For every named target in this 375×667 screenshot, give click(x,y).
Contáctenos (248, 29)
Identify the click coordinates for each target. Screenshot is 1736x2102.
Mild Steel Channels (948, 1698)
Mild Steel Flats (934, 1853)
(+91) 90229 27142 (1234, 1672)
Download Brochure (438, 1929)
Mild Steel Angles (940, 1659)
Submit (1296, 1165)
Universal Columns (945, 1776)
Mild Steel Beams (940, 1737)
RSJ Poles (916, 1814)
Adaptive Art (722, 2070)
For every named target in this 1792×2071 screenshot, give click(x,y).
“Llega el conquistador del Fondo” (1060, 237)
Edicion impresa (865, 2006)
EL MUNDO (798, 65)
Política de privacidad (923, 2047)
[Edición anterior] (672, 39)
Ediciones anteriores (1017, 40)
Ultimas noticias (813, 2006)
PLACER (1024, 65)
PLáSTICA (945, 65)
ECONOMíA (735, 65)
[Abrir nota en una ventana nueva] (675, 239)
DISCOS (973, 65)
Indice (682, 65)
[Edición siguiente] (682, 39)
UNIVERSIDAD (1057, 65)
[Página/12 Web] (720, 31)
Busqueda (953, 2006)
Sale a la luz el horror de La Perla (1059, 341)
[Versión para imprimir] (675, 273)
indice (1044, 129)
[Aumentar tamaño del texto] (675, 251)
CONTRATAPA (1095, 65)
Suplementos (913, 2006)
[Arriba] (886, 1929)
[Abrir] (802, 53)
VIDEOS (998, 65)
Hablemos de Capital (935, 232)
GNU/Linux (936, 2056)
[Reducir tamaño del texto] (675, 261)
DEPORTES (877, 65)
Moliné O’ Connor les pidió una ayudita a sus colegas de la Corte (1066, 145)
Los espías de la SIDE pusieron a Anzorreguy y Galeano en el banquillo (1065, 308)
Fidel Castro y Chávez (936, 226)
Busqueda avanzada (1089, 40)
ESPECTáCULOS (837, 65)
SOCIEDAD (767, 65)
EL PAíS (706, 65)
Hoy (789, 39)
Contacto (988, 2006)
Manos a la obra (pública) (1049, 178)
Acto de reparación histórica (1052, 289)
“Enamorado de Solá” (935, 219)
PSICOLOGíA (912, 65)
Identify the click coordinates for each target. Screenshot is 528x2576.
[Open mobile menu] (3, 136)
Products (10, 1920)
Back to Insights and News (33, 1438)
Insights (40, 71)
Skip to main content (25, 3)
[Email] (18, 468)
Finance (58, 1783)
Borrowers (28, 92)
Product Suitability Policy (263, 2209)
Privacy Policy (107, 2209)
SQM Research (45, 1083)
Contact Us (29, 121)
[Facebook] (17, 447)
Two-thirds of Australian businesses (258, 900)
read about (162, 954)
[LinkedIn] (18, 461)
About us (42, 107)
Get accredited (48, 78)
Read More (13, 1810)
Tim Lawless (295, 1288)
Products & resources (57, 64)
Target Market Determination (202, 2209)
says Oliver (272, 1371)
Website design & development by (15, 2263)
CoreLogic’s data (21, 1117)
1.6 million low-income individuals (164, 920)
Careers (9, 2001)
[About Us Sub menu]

**Task requirements**
Each line from the one containing "read about (162, 954)" to the end of the records should be echoed exactly, and no other line.

**Output**
read about (162, 954)
[LinkedIn] (18, 461)
About us (42, 107)
Get accredited (48, 78)
Read More (13, 1810)
Tim Lawless (295, 1288)
Products & resources (57, 64)
Target Market Determination (202, 2209)
says Oliver (272, 1371)
Website design & development by (15, 2263)
CoreLogic’s data (21, 1117)
1.6 million low-income individuals (164, 920)
Careers (9, 2001)
[About Us Sub menu]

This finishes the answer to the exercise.